§ **WHAT IS NEEDED**: From the records below, set down exactly the lines starting with the line that contains "4521 (378, 1028)" and going on through the line that contains "Startseite (76, 296)". Nothing else is wanted.

======

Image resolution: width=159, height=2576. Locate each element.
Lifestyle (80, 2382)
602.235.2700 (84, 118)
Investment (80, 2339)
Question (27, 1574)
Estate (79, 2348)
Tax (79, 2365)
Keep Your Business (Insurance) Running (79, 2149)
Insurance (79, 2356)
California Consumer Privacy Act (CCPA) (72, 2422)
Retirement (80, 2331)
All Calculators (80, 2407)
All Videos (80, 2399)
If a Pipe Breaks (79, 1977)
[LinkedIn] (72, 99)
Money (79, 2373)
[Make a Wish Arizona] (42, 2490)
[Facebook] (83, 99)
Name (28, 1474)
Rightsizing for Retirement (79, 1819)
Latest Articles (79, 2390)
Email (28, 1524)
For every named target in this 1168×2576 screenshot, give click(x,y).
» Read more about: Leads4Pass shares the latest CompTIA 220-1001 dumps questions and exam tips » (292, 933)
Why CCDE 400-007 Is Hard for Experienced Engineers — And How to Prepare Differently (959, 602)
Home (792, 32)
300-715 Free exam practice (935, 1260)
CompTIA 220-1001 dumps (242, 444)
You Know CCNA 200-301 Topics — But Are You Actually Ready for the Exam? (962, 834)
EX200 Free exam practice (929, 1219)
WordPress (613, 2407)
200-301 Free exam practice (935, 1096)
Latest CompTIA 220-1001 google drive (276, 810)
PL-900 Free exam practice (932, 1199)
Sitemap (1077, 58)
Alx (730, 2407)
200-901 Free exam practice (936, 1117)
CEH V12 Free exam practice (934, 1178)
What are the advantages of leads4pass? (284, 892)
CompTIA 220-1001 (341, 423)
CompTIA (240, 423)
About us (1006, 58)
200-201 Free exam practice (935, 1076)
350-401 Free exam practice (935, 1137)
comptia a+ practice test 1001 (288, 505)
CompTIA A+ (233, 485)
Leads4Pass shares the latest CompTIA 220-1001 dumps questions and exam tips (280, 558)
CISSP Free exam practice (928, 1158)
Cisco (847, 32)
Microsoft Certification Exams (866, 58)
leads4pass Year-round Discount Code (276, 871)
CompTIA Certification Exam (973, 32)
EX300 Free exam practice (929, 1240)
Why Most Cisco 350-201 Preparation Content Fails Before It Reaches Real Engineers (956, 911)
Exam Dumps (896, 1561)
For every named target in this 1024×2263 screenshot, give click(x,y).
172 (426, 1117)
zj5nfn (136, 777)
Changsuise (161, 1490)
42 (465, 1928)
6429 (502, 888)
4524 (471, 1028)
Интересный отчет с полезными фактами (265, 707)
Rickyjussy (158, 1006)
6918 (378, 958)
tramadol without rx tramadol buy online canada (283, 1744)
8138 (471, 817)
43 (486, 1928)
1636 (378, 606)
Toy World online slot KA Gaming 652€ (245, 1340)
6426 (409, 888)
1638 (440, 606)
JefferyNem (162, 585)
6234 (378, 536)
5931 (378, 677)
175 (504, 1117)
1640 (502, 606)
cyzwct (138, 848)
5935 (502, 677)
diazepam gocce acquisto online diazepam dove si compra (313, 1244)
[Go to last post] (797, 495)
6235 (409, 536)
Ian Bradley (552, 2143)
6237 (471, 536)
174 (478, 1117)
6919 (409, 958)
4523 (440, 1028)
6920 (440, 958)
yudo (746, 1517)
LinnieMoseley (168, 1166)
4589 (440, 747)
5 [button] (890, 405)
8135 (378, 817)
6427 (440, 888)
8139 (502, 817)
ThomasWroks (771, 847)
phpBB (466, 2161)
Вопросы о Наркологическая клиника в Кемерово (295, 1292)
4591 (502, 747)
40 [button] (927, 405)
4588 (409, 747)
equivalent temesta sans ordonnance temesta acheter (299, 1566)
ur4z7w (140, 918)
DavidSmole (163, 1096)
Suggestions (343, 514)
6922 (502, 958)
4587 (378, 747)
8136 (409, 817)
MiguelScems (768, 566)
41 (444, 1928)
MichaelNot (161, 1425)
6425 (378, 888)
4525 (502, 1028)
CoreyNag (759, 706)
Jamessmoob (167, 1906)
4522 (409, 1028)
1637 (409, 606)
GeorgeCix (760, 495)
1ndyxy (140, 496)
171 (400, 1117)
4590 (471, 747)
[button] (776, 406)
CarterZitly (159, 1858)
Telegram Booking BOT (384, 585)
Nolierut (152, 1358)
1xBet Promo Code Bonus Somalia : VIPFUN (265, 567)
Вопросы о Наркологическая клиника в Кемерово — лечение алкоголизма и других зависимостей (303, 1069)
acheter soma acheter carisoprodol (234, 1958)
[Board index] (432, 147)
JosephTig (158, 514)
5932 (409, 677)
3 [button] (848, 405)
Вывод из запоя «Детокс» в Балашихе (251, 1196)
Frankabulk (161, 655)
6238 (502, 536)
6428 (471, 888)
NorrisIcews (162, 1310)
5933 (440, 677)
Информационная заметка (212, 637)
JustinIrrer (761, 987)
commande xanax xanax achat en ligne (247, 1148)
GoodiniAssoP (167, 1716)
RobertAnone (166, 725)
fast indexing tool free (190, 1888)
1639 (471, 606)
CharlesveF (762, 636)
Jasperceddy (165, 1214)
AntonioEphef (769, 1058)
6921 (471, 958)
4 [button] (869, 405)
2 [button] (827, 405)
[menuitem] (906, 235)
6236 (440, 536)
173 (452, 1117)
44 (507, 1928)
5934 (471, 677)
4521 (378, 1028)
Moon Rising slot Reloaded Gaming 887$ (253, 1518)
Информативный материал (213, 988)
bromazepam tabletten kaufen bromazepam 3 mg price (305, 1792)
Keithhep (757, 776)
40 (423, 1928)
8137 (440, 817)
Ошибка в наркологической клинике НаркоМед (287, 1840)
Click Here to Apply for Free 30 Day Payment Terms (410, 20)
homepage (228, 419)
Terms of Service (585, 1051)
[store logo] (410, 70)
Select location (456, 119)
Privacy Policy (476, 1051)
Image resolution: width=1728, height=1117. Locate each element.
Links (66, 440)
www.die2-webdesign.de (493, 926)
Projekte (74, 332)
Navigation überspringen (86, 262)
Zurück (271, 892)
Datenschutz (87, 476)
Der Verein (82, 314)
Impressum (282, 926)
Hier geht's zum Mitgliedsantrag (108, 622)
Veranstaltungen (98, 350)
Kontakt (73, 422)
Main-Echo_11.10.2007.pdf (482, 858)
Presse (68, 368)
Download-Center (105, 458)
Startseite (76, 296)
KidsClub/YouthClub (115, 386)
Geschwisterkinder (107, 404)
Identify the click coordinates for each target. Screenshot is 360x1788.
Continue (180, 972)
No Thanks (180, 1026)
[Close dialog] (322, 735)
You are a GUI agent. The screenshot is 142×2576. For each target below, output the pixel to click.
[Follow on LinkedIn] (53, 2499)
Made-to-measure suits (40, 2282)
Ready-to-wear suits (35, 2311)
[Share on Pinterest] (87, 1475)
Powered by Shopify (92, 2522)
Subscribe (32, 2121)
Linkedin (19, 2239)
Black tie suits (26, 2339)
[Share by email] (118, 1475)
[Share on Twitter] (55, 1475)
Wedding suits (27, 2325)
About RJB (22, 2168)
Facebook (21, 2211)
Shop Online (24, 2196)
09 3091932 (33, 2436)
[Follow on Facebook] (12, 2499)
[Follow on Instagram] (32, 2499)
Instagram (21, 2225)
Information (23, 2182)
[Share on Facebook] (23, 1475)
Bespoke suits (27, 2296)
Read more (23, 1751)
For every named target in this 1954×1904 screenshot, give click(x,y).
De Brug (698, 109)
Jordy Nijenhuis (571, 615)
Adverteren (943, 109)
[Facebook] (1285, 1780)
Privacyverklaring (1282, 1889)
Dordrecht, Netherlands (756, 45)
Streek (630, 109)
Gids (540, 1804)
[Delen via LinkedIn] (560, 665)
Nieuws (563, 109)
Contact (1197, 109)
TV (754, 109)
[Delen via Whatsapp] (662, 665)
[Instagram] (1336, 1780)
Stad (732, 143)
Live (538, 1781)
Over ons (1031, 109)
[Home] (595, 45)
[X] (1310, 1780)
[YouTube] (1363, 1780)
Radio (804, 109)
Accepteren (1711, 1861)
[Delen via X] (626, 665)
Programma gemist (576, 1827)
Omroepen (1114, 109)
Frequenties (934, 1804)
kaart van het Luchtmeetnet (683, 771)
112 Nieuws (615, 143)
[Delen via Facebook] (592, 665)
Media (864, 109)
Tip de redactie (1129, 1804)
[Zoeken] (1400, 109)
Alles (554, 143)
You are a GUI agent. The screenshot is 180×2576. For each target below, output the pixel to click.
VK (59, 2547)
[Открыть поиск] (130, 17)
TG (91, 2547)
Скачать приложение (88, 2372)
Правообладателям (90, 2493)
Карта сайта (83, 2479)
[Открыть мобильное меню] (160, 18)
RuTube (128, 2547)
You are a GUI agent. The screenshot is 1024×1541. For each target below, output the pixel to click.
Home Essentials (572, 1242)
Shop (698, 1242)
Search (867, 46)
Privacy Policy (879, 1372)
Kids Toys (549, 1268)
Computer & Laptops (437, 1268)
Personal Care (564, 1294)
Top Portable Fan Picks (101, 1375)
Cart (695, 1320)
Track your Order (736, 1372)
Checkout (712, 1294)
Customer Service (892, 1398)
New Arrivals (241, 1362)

======

§ **ANSWER AREA**:
4521 (378, 1028)
Moon Rising slot Reloaded Gaming 887$ (253, 1518)
Информативный материал (213, 988)
bromazepam tabletten kaufen bromazepam 3 mg price (305, 1792)
Keithhep (757, 776)
40 (423, 1928)
8137 (440, 817)
Ошибка в наркологической клинике НаркоМед (287, 1840)
Click Here to Apply for Free 30 Day Payment Terms (410, 20)
homepage (228, 419)
Terms of Service (585, 1051)
[store logo] (410, 70)
Select location (456, 119)
Privacy Policy (476, 1051)
Image resolution: width=1728, height=1117. Locate each element.
Links (66, 440)
www.die2-webdesign.de (493, 926)
Projekte (74, 332)
Navigation überspringen (86, 262)
Zurück (271, 892)
Datenschutz (87, 476)
Der Verein (82, 314)
Impressum (282, 926)
Hier geht's zum Mitgliedsantrag (108, 622)
Veranstaltungen (98, 350)
Kontakt (73, 422)
Main-Echo_11.10.2007.pdf (482, 858)
Presse (68, 368)
Download-Center (105, 458)
Startseite (76, 296)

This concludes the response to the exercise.